The SEC’s latest court filing comes after Ripple revealed plans to issue a stablecoin in April, although the company has not provided additional details about the token since the initial announcement. The regulator maintains that Ripple’s primary business has been the unregistered institutional sales of XRP since its inception and that it will persist in this practice if an injunction is not granted.

The SEC also dismissed Ripple’s assurances that it would not violate US securities law due to its licenses in other jurisdictions, likening the argument to “saying a New York restaurant need not obtain a liquor license because it obtained a fishing license in California.”

The regulator insisted that the court impose a substantial penalty on Ripple to deter both the company and potential copycats from similar actions in the future.

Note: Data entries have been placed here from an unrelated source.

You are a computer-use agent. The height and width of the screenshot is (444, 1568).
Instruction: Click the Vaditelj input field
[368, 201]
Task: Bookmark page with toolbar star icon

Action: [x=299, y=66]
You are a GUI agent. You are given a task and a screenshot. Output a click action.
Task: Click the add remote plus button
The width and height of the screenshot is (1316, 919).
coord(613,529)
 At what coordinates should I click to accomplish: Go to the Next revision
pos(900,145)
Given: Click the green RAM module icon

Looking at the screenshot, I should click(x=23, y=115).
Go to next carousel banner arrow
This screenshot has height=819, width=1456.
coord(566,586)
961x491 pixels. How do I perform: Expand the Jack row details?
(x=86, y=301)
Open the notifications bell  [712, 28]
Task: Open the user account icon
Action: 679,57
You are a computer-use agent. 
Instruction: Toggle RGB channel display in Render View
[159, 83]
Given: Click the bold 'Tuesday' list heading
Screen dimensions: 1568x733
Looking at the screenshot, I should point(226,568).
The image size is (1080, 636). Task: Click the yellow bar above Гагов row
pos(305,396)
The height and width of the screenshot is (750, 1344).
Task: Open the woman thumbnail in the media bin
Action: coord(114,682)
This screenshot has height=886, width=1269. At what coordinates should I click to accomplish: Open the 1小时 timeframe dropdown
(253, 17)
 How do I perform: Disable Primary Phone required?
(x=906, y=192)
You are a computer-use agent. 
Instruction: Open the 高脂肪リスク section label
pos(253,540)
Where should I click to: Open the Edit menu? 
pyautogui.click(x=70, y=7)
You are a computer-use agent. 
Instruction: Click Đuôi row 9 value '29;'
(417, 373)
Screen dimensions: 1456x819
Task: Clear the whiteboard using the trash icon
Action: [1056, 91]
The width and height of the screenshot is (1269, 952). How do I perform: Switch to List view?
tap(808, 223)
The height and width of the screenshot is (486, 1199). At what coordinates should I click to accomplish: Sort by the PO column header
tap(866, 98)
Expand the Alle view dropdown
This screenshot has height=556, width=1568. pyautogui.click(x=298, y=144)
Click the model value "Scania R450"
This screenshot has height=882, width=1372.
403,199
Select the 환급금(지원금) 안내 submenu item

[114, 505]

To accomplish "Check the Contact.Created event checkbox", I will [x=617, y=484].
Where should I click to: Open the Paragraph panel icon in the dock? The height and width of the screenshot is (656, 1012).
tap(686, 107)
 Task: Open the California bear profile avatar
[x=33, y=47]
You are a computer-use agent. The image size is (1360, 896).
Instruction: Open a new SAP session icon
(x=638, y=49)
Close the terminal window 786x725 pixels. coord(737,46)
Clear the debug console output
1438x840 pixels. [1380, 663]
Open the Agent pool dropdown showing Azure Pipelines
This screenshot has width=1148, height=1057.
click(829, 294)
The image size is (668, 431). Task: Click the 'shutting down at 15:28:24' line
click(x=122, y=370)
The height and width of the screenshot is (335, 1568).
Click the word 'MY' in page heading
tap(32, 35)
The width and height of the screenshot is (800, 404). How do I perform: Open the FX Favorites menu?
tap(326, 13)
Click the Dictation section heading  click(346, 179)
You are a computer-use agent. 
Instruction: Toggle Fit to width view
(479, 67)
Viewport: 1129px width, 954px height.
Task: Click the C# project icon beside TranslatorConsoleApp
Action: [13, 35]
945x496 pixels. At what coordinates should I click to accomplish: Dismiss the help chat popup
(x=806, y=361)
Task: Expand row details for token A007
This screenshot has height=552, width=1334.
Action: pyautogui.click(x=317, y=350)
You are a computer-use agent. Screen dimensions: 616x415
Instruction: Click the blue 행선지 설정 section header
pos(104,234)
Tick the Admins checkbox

In the filing, the SEC’s lawyer said that given the “nearly $1 billion Ripple gained violating Section 5, the multi-billion-dollar business it built selling XRP (accounting for the value of Ripple’s massive XRP holdings and its cash on hand), the ‘low’ penalty Ripple demands would be a ‘slap on the wrist’ that neither punishes nor deters.”

Ripple’s chief legal officer, Stuart Alderoty, has criticized the SEC’s filing as baseless, calling it another example of the regulator’s failure to apply the law. Alderoty also noted the SEC’s disregard for crypto frameworks in other jurisdictions.

“[…] just when you think the SEC can’t sink any lower, if you are a financial regulator outside the US and have done the hard work of establishing comprehensive crypto licensing frameworks, know that the SEC has no respect for you and thinks you are handing out the equivalent of fishing licenses.”

The SEC is seeking almost $2 billion in fines from Ripple, while the crypto firm contends that the court should reject this demand and propose a civil penalty not exceeding $10 million.